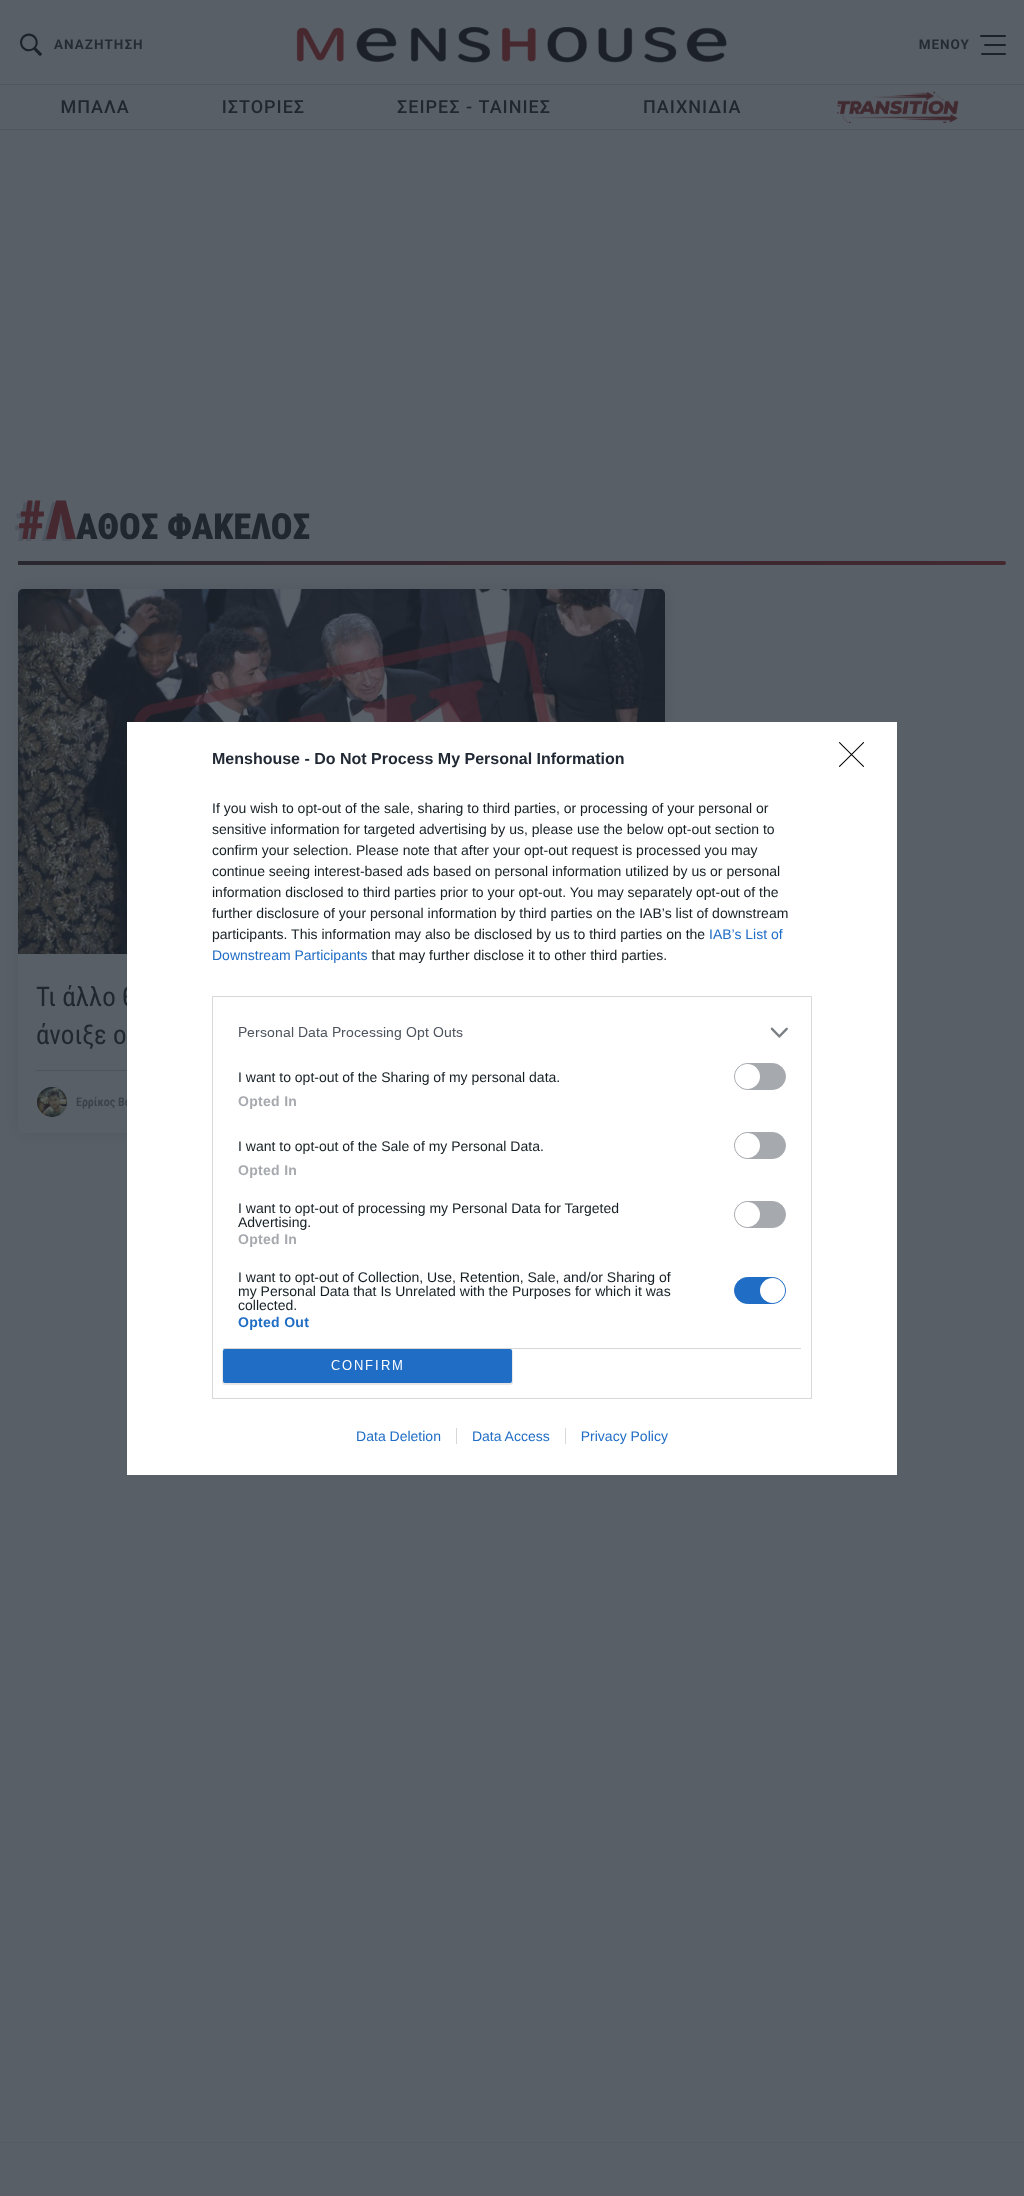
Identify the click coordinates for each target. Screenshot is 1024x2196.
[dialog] (512, 1098)
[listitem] (512, 1032)
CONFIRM (368, 1365)
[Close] (858, 761)
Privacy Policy (624, 1436)
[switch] (760, 1076)
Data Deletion (398, 1436)
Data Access (511, 1436)
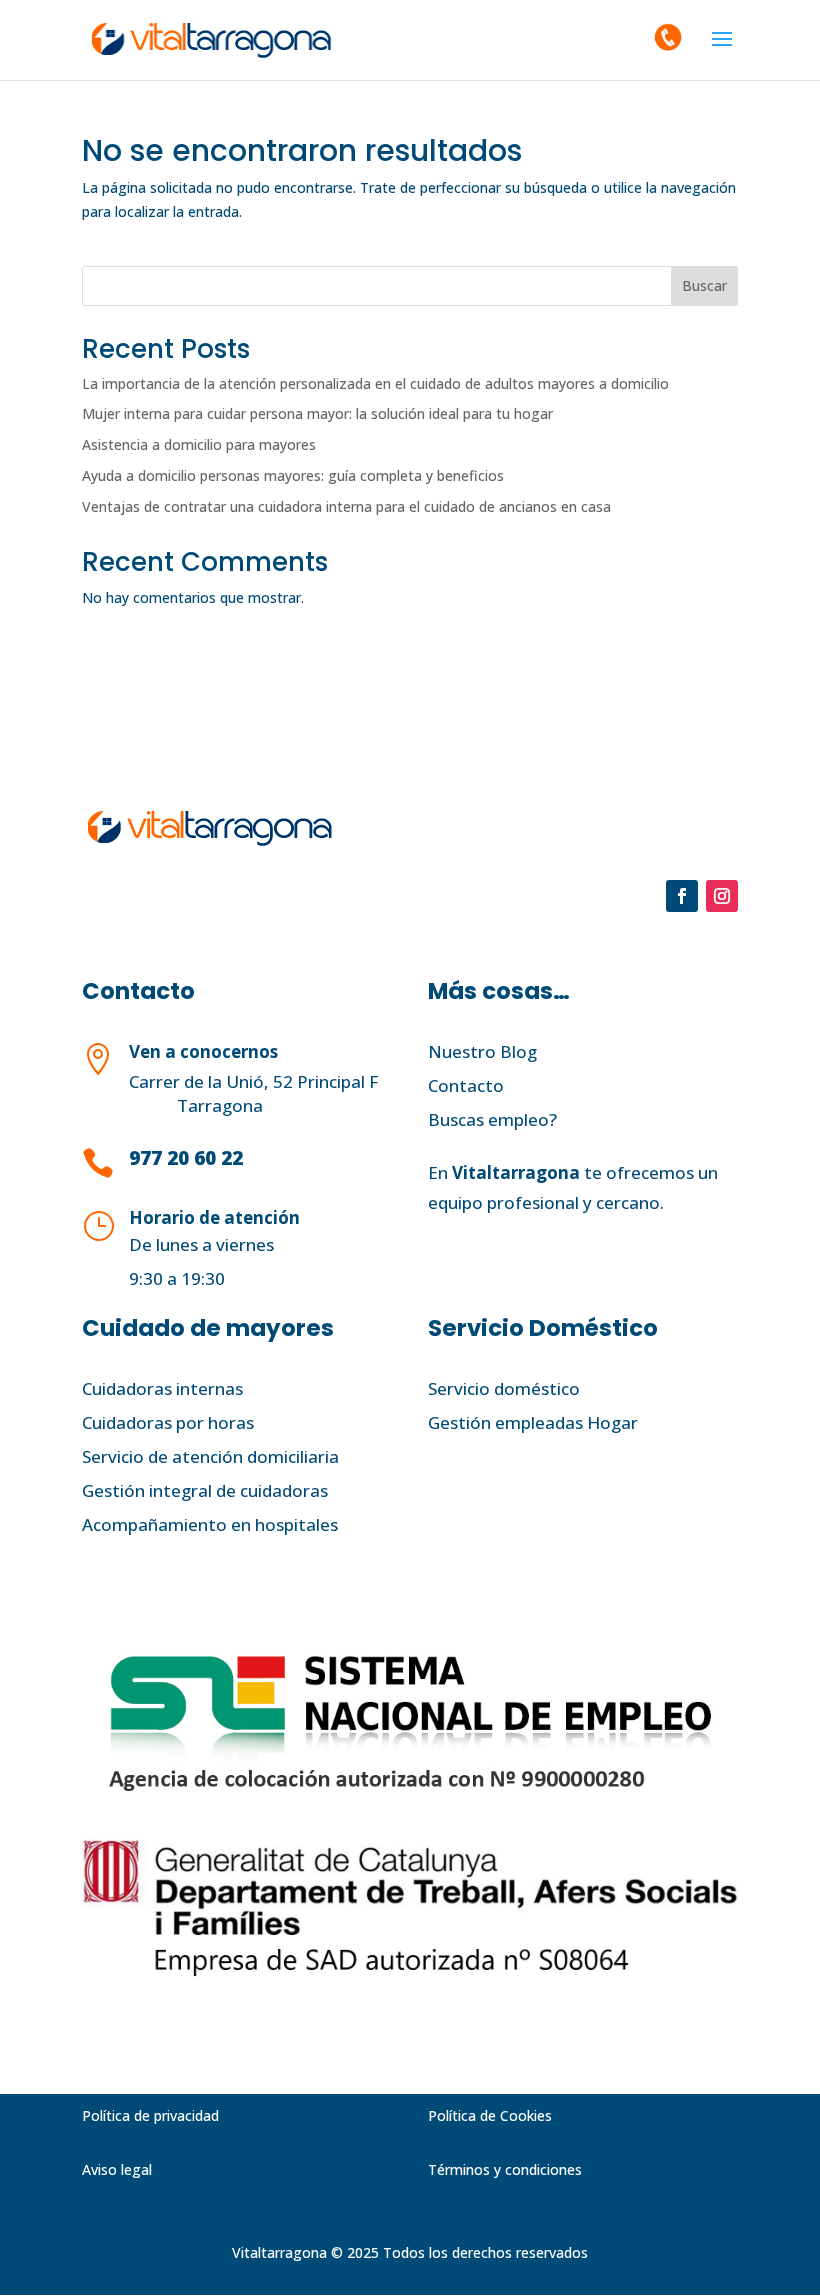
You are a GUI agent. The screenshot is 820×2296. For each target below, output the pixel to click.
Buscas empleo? (492, 1119)
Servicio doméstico (504, 1388)
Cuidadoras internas (162, 1388)
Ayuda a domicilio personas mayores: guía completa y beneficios (293, 475)
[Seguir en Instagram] (722, 896)
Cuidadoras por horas (168, 1422)
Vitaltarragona (516, 1172)
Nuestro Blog (482, 1051)
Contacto (466, 1085)
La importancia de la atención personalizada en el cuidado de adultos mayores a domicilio (375, 383)
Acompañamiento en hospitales (210, 1524)
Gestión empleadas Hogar (533, 1422)
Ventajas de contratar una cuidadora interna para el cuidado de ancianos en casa (346, 506)
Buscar (704, 285)
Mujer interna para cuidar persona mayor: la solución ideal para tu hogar (317, 413)
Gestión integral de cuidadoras (205, 1490)
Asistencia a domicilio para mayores (199, 444)
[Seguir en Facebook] (682, 896)
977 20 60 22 (186, 1158)
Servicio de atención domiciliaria (210, 1456)
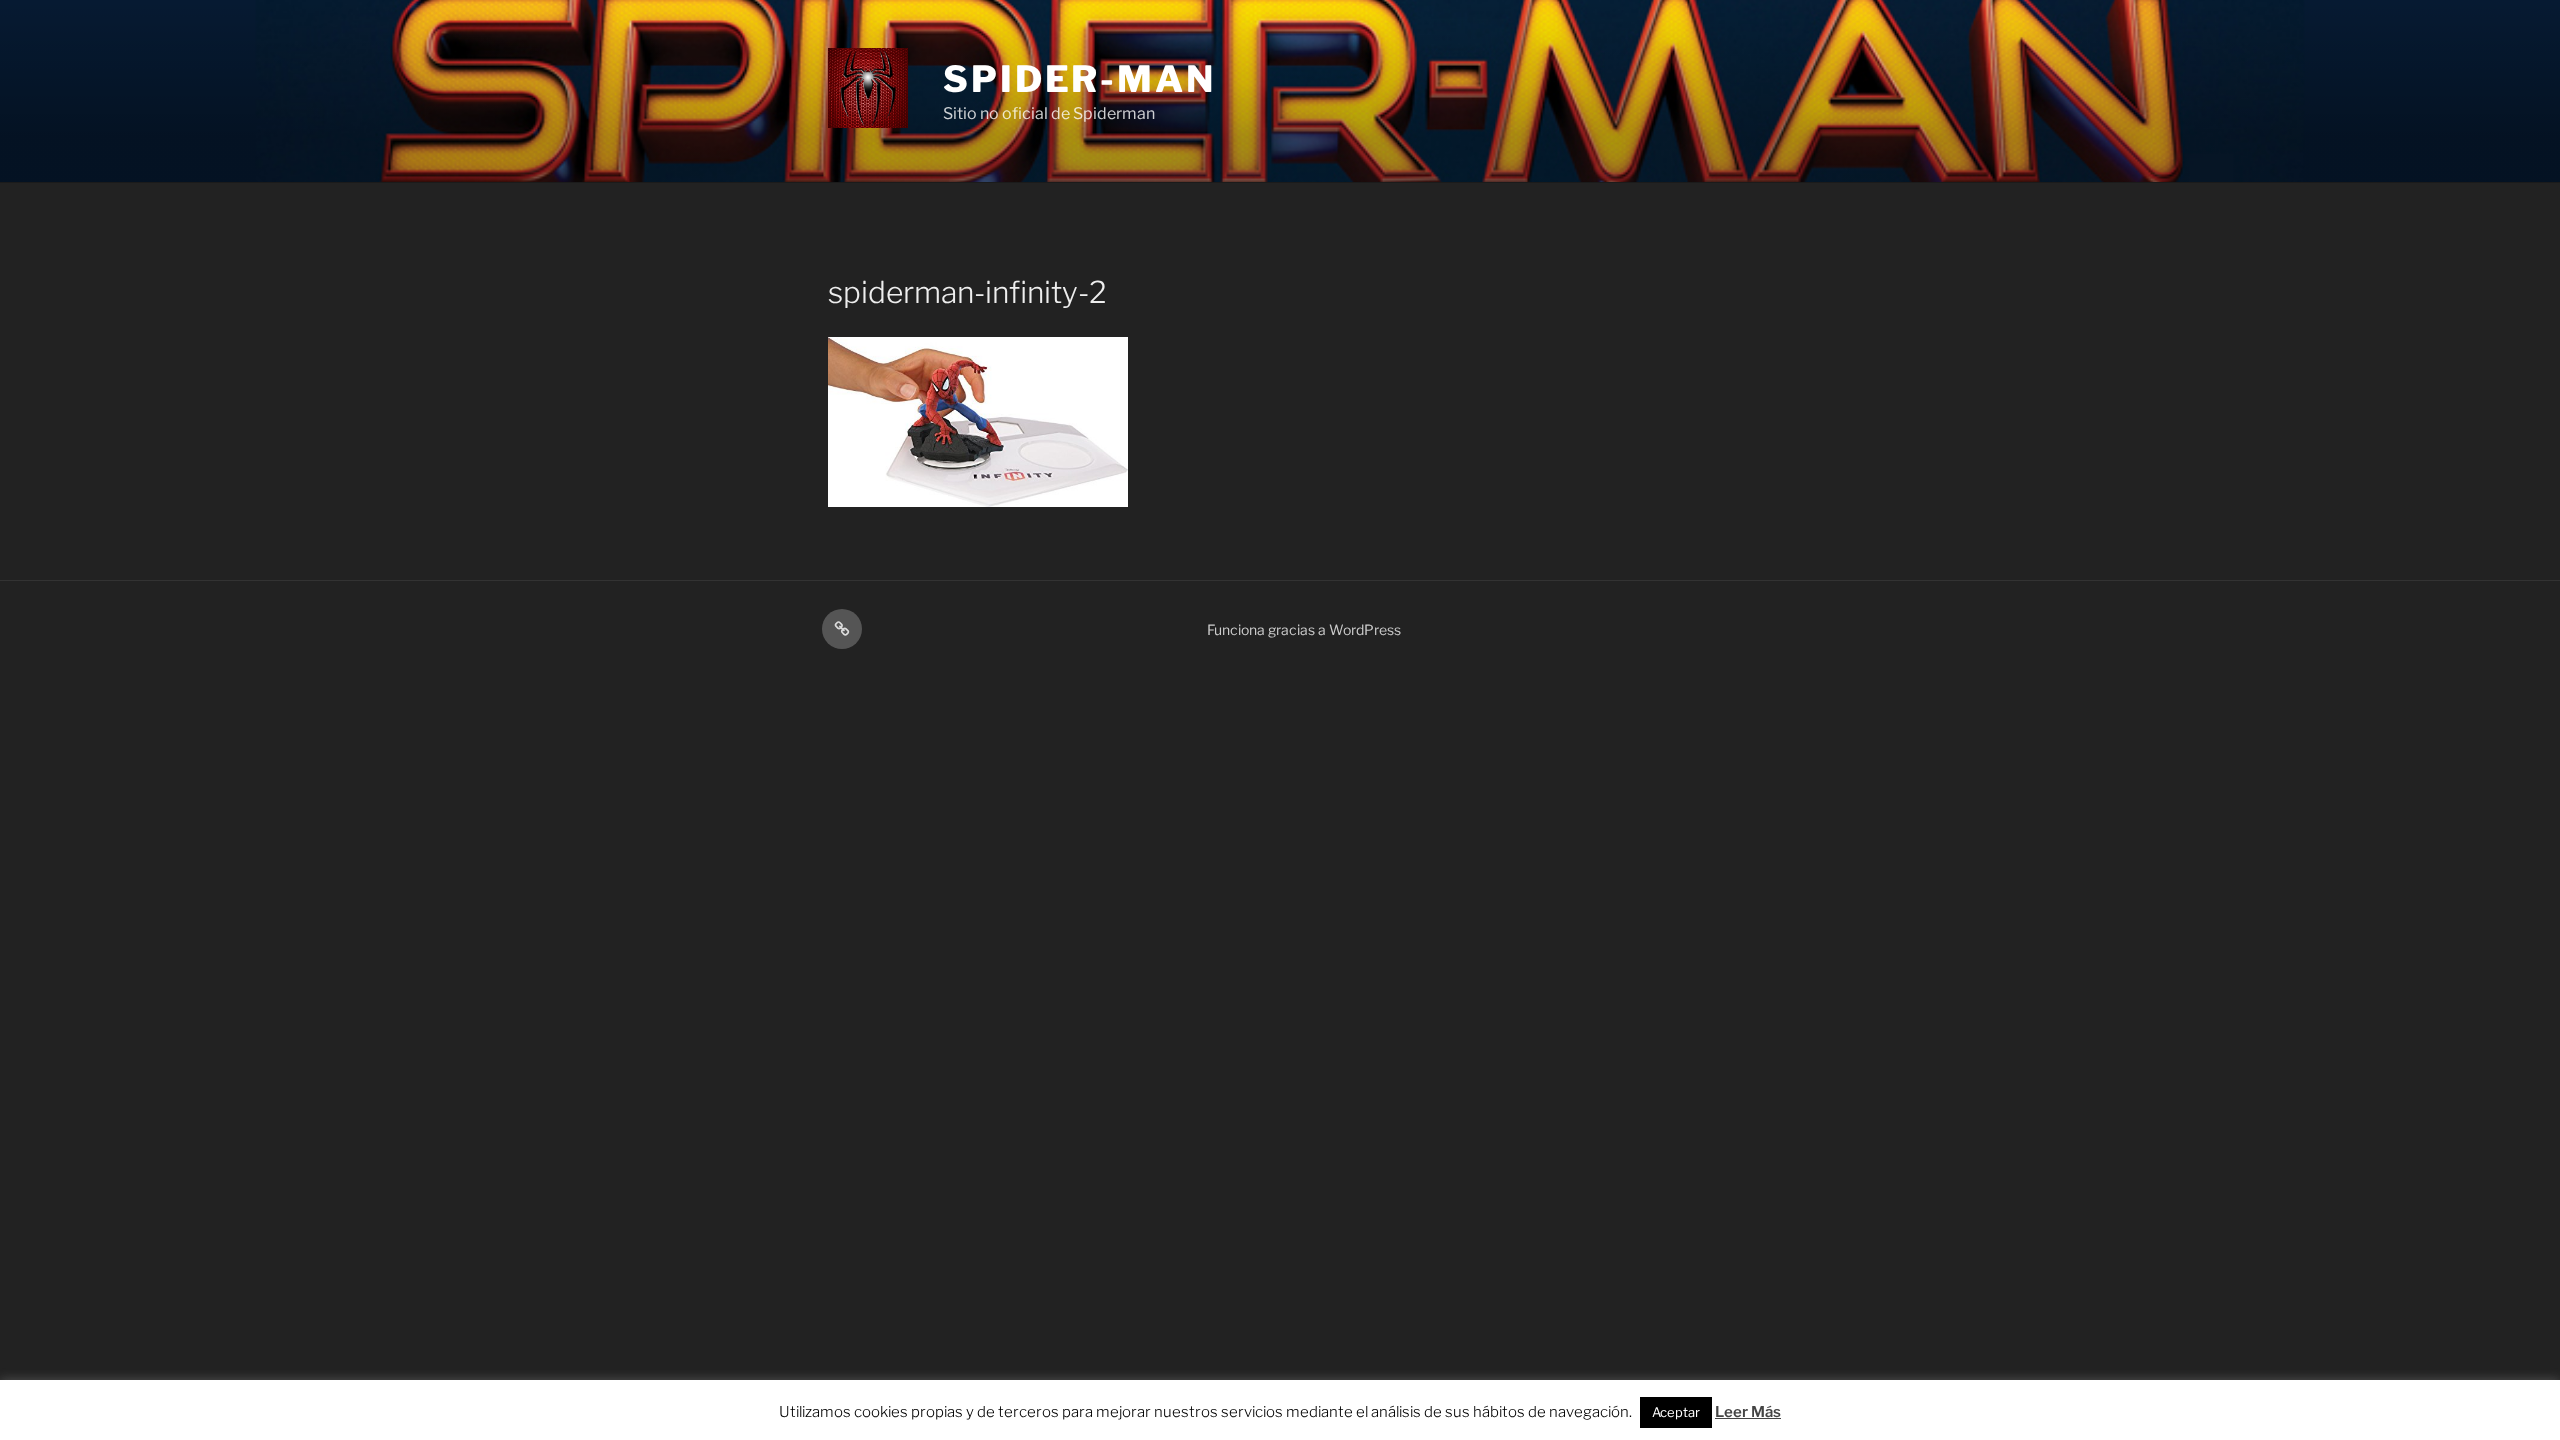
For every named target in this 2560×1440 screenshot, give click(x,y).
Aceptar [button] (1676, 1412)
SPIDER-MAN (1079, 79)
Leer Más (1748, 1412)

■ **PROBLEM**: Could you reproduce exactly the lines of the entries above, from the one with "Servicio doméstico (504, 1388)" through the one with "Contacto (466, 1085)", and nothing else?

■ **THE COMPLETED TASK**:
Servicio doméstico (504, 1388)
Cuidadoras internas (162, 1388)
Ayuda a domicilio personas mayores: guía completa y beneficios (293, 475)
[Seguir en Instagram] (722, 896)
Cuidadoras por horas (168, 1422)
Vitaltarragona (516, 1172)
Nuestro Blog (482, 1051)
Contacto (466, 1085)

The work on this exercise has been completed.